In each cell, the two maps represent species with the same niche centroid but with small and large tolerance in ecological space, respectively. The numbers will be used to identify each species for the rest of this paper.

https://doi.org/10.1371/journal.pone.0202403.g003

Sampling occurrence points

The number of sampling points relates directly to the representativeness of the climatic niche in a species for the modeling process. Effects on efficiency of modeling algorithms are well-known, with documented tendencies toward to overfitting in Maxent [28,77]. For each species, we selected a set of 50 points at random among the occupied cells at the end of the range-distribution simulation. We repeated the process 10 times allowing evaluation the uncertain related to different samples from the same species range, which is essential to the analysis of model instability related to collinearity.

Species distribution modeling techniques

We used four different modeling techniques to generate species distribution models: Envelope Score (ES), Mahalanobis Distance, Maximum Entropy (Maxent) and Support Vector Machines (SVM). They are selected to represent a spectrum of model complexity [52], and different ways of using information from the occurrence points. Envelope Score and Mahalanobis Distance are true presence-only methods while Maxent and SVM uses background information during the model fitting process [21]. We expect that those differences may influence the collinearity effects on SDM performance.
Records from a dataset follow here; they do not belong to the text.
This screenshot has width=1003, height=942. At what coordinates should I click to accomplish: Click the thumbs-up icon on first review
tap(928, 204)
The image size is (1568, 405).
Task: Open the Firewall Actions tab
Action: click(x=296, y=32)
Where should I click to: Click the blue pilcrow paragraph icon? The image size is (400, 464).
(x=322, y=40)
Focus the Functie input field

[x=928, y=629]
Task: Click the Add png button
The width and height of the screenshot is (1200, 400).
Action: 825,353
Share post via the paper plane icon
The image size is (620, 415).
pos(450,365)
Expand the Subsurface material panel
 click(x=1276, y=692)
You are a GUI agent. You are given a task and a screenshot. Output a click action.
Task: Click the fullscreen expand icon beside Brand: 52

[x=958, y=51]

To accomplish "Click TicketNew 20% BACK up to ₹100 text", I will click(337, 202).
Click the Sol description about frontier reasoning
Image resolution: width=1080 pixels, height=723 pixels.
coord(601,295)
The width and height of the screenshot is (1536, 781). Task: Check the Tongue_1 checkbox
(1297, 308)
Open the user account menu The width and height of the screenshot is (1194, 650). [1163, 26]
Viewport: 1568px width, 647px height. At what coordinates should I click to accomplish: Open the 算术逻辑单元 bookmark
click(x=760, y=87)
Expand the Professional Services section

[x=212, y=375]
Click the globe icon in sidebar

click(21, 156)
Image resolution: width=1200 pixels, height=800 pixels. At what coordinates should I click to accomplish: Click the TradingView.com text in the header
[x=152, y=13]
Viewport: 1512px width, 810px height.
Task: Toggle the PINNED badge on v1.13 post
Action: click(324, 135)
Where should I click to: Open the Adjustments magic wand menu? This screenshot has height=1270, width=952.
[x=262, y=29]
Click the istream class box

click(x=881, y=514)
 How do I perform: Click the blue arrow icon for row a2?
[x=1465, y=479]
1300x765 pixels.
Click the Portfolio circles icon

Envelope Score is the simplest algorithm used in this study, since it is a quantitative version of the Bioclim algorithm, which describes rectilinear bioclimatic envelopes around occurrence points in the environmental space. Envelope Score was implemented using OpenModeller Desktop version 1.1.0 [78]. Mahalanobis Distance, the second simplest algorithm, is an environmental distance method that controls the covariance between variables at occurrence points. As a result, it requires more occurrence points than environmental variables; since the matrix inversion cannot be done using standard methods when the reciprocal condition of the covariance matrix is lower than 1. In such cases, we estimate the Mahalanobis distance using the pseudo-inverse of the covariance matrix.

Maxent version 3.3.3e [79,80], is considered one of the most efficient algorithms [81,82] and certainly among of the most used. Maxent can be adjusted based on several parameters, including choice of the feature types, number of background points, and the regularization parameter. The features types control the possible relationships between the occurrence data and the environmental variables, allowing for linear, quadratic, product, hinge and discrete responses. More features demand increased number of parameters and elevate the possibility of overfitting. In this paper, we follow Anderson & Gonzalez [57] by comparing the Maxent default (MXDEF) to a tuned model settings aiming to reduce model complexity by allowing only linear+quadratic (MXLQ) features. Due to internal settings of Maxent, this choice cause the use linear+quadratic+hinge features for our models.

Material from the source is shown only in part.